This was another 1 night stay- they really weren’t an inconvenience considering how & where we were travelling. Without exception, our vehicle was met, our bags were carried to the room, the check-in was an orderly short process ( usually with a chilled welcoming soft drink) and then straight to the room. On departure the bags were carried back to the vehicle to be packed, all the while with no expectation that such service required a tip.
“A 350 year old Castle set amidst the Vindhyanchal hills. The Castle is run as a heritage hotel by the ruling family. The Castle enjoys a scenic location as it is surrounded by hills, lakes, forests and farms.The castle was built in the 16thAD century during the reign of Rao Vijay Singh and was converted into a hotel in 1991 by the ruling family.

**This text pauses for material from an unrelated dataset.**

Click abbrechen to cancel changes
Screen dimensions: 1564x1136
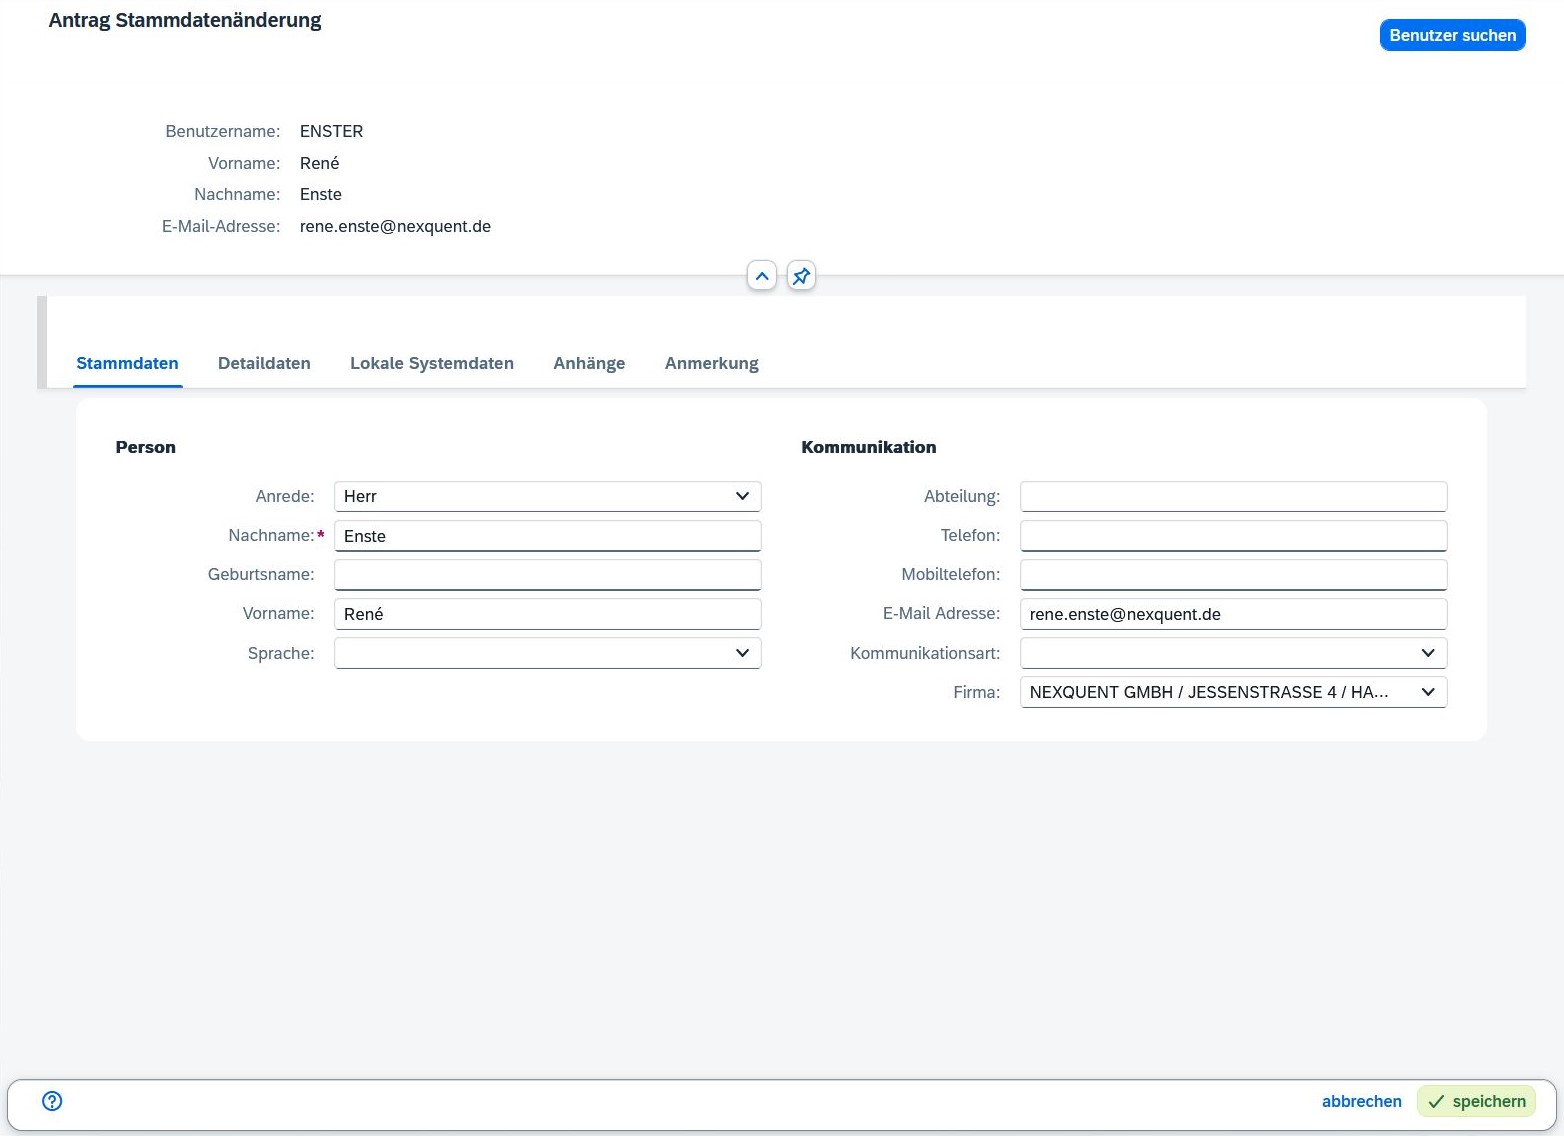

Covered with fortified walls, the ruling family believes that history is not only about artifacts and antiques but about the culture and experience.”
Our room was located on an upper floor with views of the village. We had plenty of room & we were very
comfortable. The corridors & verandahs were very nicely done & the big pool & surrounding area looked excellent We had pre-dinner drinks in an inside courtyard with a local/cutural music show provided. Then it was upstairs for food. We opted for a la carte rather than the banquet and it was an OK meal. Breakfast was a pretty standard fare of omelette, juice, toast coffee etc.
Prior to departure we went to the stable area to view the Marwari breed horses. Horse safaris are held here & the horses were very well looked after.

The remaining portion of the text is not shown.